Rodada casi en su totalidad con cámara en mano, Oslo, 31 de agosto tiene a Anders Danielsen Lie como protagonista absoluto. El actor —también músico y médico— está presente en todas las secuencias, pues la realidad aparece mostrada desde su punto de vista. Su trabajo es muy bueno, y a él se debe parte del notable nivel que alcanza la película. El director realiza un sobrio y elegante ejercicio narrativo, que se sustenta en la sencillez como medio expresivo. Su puesta en escena, de una gran delicadeza formal, es menos seca que la de Malle. Renuncia además a lo fácil y complaciente y no hace concesiones al sentimentalismo. Otro acierto es que pese a ser un retrato realista de la adicción a las drogas y una visión devastadora de la soledad, su filme no es deprimente.

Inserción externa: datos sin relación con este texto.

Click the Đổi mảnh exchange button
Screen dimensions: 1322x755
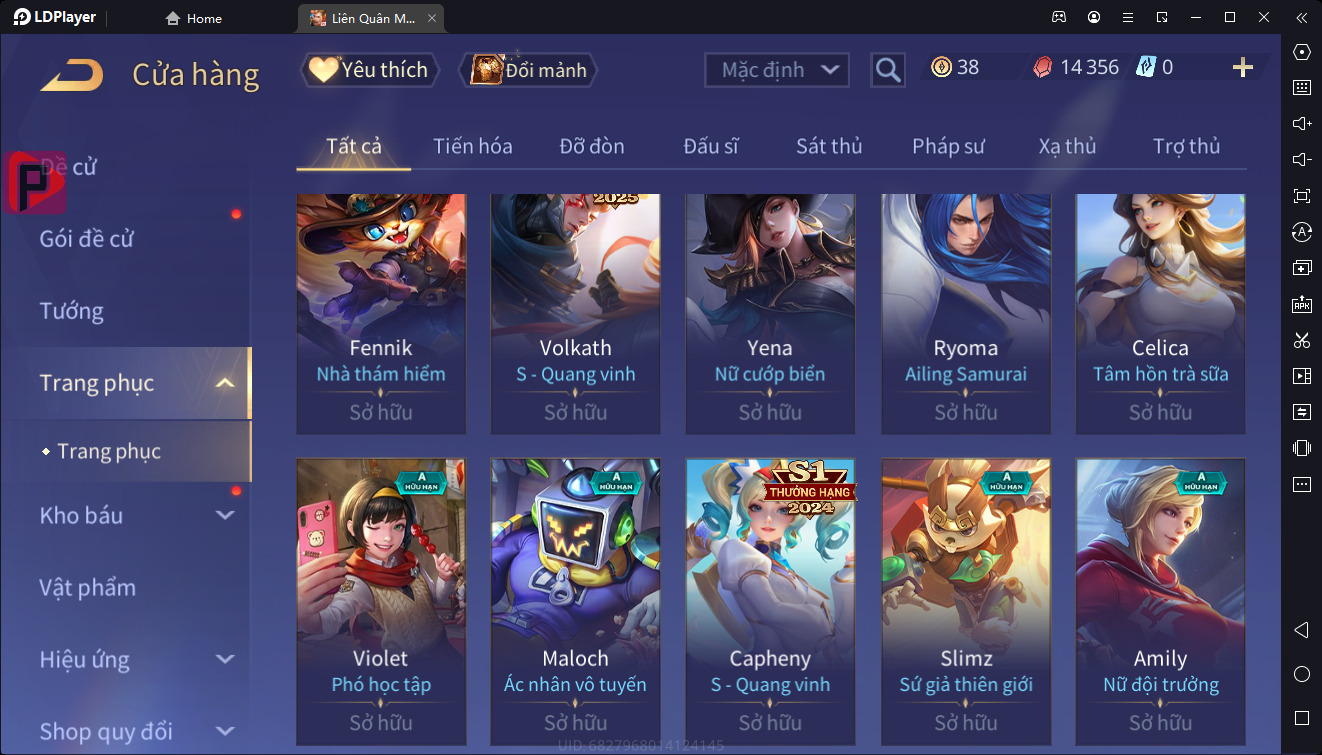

Película hermosa y valiente, triste e incómoda, reflexiva y lírica, Oslo, 31 de agosto constituye una impresionante inmersión en lo más profundo de los miedos de un exdrogadicto. Se trata además de una actualización moderna, coherente y nada gratuita de la novela de Drieu la Rochelle. Filme, pues, muy recomendable, aunque eso sí, solo para cinéfilos y espectadores curtidos.